By Sean Car
A scheme announced by the City of Melbourne more than a year ago to convert a building it owns in the CBD into accommodation for rough sleepers in collaboration with the corporate and philanthropic sectors has become beset with delays.
The initiative, which was announced on World Homeless Day on October 10 last year, has seen the council partner with a number of groups to find, assess and redevelop suitable buildings for homelessness shelters and support services.
In a press release announcing the program, the council stated, “the vision is to provide a greater supply of supported accommodation to help people off the streets and provide the wrap-around services required to build pathways into secure housing for people sleeping rough in Melbourne.”
Major corporate supporters include developer Lendlease, philanthropic groups such as Housing All Australians (HAA), service providers The Salvation Army, VincentCare, Melbourne City Mission and Launch Housing, as well as the professional services such as those of PwC Australia.
The first site earmarked to kickstart the program, a six-storey council-owned building believed to be valued at around $20 million, was to be converted into housing for rough sleepers in coordination with HAA.
While HAA secured the professional services of a range of private sector organisations free of charge to redevelop the building fit-for-purpose, the City of Melbourne is still yet to finalise service arrangements for the building more than a year later.
It’s understood the council has selected a preferred operator to manage the building, but delays have set in surrounding a service provider, which is being run under a separate tender by the Department of Health and Human Services (DHHS).
CBD News has contacted the City of Melbourne for comment on several occasions but has received no response to date.

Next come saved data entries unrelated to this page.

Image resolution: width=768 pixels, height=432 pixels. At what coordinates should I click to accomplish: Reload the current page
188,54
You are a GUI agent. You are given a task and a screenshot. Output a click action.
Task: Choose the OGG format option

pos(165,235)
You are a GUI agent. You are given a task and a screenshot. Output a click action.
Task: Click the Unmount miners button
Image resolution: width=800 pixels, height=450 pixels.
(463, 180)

But sources within the council have said it has unnecessarily tied itself up in procedural delays and intricate details in delivering the program.
HAA founding director Rob Pradolin said his organisation and the companies involved were still firmly committed to the project.

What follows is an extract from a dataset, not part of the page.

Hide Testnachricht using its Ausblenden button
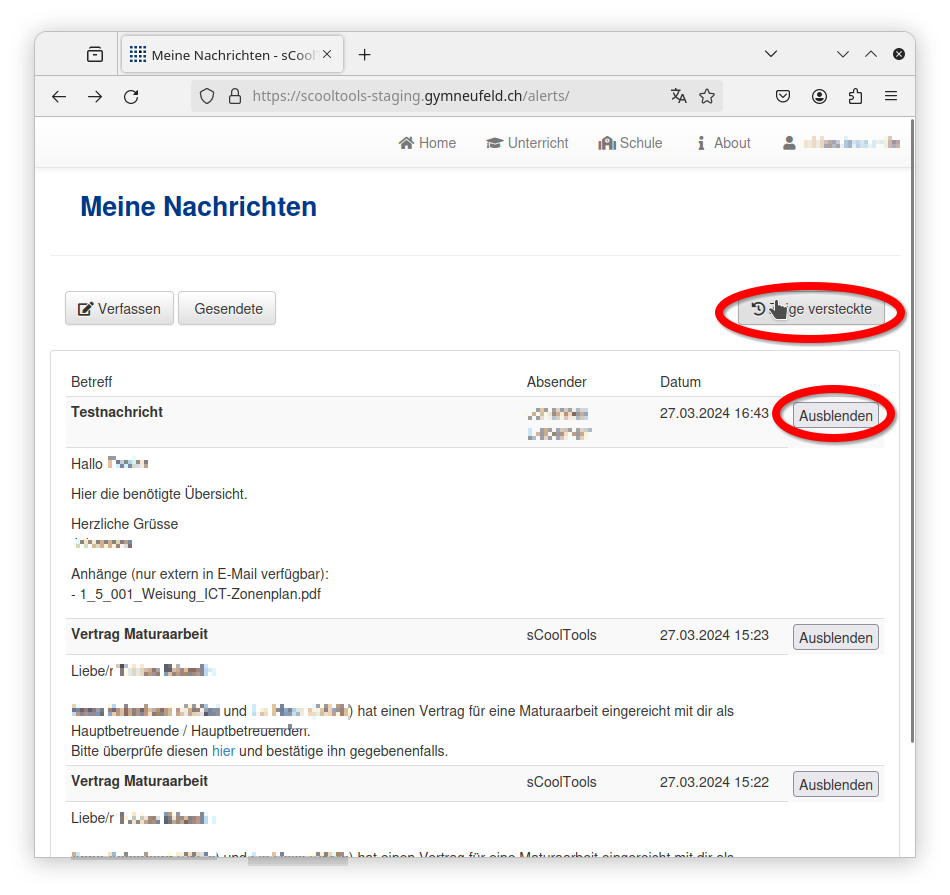The image size is (950, 895). tap(835, 416)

“The time for talking is over. We to take action and to take action now,” he said.
“HAA is still committed to assist the City of Melbourne in creating long term accommodation for vulnerable Victorians. We have offered, over 12 months ago now, the assistance of an amazing group of value-aligned corporates, that have committed using their skills to assist in constructing this accommodation, on a pro bono basis.”
“The companies that have made this commitment includes Kane Construction, Cox Architecture, Rider Levett Bucknell, Gallagher Jeffs, Umow Lia, Hollerich Town Planning, Bonaci Group, de Chateau Chun, Irwin Consult, Marshall Day and Norton Rose Fulbright. The total value of this philanthropic gesture by these entities is in the order of $3.5 million.”
Under the program, the council will partner with Lord Mayor’s Charitable Foundation and a giving account within the foundation’s tax-deductible fund will be established to take pledges and accept donations for this homelessness initiative.
This partnership will allow corporate supporters and individuals to contribute to the initiative for the urgent need to repurpose buildings to provide appropriate accommodation and house essential support services.
According to a 2014 report, the City of Melbourne owns 74 properties across inner Melbourne worth more than $2.5 billion. The idea behind pop-up shelters is that an under-utilised building is converted for a period of 20 to 30 years until it is sold or the site is developed.
The importance of the program has been heightened by the COVID-19 pandemic, with recent data from the Australian Institute of Health and Welfare (AIHW) showing that social housing stock in Australia has continued to decline amid soaring demand.
Homeless Australia chair Jenny Smith said October’s federal budget failed to include stimulus investment in social housing urgently needed to respond to growing homelessness and included a $41.3 million cut to homelessness services from July 2021.
Speaking on budget night on October 6, Ms Smith described the budget as “senseless and cruel”.
“Tonight’s budget is devastating,” she said. “In a year with huge increases in unemployment creating a surge in rental stress and homelessness, the federal government has chosen to slash homelessness funding.”
“The Treasurer had a choice to make, and he has chosen homelessness for tens of thousands of Australian families. Without increases in social housing and with even less resources for homelessness services, many families will become stuck in homelessness for a long time.”
“The government has ignored advice from all corners: from top economists, property industry and community sector leaders, as well as popular support from the community; all calling for the government to invest in social housing to both create thousands of new jobs each year and to deliver enormous social good.”
CBD News understands that the Victorian state government is due to announce $5 billion for housing over the next 10 years as part of its state budget, which has been deferred until November due to COVID-19.
Premier Daniel Andrews has recently indicated that the budget will be “unprecedented in the scale and the nature of the investments” the government plans to make.